Güncel durum değerlendirmeleri yapılıyor.
İktidarın merkezindeki aktörler özel sohbetlerimizde şu tespitleri paylaşıyor:
* AK Parti,
İdare-i maslahata yönelmedi. Doğacak sonuçları bilerek, çözüm için siyasi risk üstlendi.
* Hükümet olarak,
"Yüzde 100 bizim gibi pozisyon alınsın"demiyoruz. Millet adına kim söz söylüyorsa, kimin etki alanı varsa sorumlu davranmasını bekliyoruz.
* Vatandaş,
Süreci izliyor ve çözüm istiyor. Çoluk çocuğunun geleceği ile ilgili kaygı duymak istemiyor.
* Siyasi partilerin,
Bilgi edinme ihtiyacını anlıyoruz. Ama hayırlı işin önüne çıkan çok oluyor.
Biraz sabır, kimseden bilgi saklanmıyor.
Özetle,
"Ülke, ciddi bir dönüm noktasından geçiyor!
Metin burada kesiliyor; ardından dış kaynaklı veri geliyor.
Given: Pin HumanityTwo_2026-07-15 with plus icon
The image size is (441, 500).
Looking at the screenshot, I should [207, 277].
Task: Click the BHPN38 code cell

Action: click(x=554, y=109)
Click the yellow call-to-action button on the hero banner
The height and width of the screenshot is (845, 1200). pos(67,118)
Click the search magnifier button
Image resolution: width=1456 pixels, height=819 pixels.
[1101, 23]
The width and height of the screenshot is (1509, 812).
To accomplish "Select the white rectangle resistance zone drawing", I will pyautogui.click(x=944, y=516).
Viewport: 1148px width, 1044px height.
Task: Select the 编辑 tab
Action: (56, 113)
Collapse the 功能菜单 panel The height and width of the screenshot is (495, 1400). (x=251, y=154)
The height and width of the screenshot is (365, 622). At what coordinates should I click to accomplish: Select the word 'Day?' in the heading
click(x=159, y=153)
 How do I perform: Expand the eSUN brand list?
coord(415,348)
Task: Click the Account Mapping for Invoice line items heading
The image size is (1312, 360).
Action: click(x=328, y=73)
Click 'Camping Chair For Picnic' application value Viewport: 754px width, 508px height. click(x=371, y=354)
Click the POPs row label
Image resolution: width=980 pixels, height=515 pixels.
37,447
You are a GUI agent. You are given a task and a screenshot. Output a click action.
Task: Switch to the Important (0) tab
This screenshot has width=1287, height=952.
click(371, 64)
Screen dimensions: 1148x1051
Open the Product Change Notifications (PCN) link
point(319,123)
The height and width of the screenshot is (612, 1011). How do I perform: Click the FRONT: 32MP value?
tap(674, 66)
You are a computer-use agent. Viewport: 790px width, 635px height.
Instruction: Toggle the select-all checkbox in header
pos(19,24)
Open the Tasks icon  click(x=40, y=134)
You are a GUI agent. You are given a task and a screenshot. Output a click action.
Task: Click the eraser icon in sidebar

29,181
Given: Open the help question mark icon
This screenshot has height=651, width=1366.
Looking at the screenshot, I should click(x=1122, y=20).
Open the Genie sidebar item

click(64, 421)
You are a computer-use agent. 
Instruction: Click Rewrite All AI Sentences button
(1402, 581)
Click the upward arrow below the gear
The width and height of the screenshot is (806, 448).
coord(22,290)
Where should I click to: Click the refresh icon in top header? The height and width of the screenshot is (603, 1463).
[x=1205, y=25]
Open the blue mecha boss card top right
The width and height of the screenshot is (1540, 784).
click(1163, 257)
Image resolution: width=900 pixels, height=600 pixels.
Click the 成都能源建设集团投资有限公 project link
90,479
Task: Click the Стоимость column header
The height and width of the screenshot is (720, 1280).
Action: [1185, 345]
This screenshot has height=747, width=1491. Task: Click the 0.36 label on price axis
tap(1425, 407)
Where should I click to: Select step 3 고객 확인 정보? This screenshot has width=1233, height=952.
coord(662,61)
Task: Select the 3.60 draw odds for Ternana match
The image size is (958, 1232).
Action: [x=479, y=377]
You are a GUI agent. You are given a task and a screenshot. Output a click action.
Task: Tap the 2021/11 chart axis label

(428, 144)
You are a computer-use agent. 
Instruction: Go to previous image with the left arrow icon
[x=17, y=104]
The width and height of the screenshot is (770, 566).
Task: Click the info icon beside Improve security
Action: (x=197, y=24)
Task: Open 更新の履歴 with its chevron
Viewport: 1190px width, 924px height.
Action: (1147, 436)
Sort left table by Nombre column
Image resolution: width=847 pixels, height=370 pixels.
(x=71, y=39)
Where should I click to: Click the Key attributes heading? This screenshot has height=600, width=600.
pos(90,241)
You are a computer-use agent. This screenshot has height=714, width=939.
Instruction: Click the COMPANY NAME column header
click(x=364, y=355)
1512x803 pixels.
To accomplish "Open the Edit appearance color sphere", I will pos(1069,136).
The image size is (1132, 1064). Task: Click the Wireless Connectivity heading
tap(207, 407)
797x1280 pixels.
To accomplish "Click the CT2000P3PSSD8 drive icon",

Terör sorununun bitmesinin uzun vadeli önemini, kısa vadeli her türlü çıkarın önünde tutmak gerekiyor!"
Toprak talebi yok. Birlikte yaşama iradesi var.
* Ama ısrarla soruluyor:
Yapılan işler meşrulaştırılacak mı? Bu adamlar masum mu?
* Siyasi otorite olarak,
Sonuç odaklı bakıyoruz. Terör örgütünün uzantısı partinin her söylediğine yanıt verirsek süreç çıkmaza girer.
* Türkiye,
Çaresiz değil, hiçbir zaman da olmadı.
Terörle mücadele devam eder, bunun pazarlığı olmaz.
Sonuç...
"İyi niyetle yola çıkıldı. Oldu, oldu.
Olmadı, yarın yeni bir dünya kurulur!"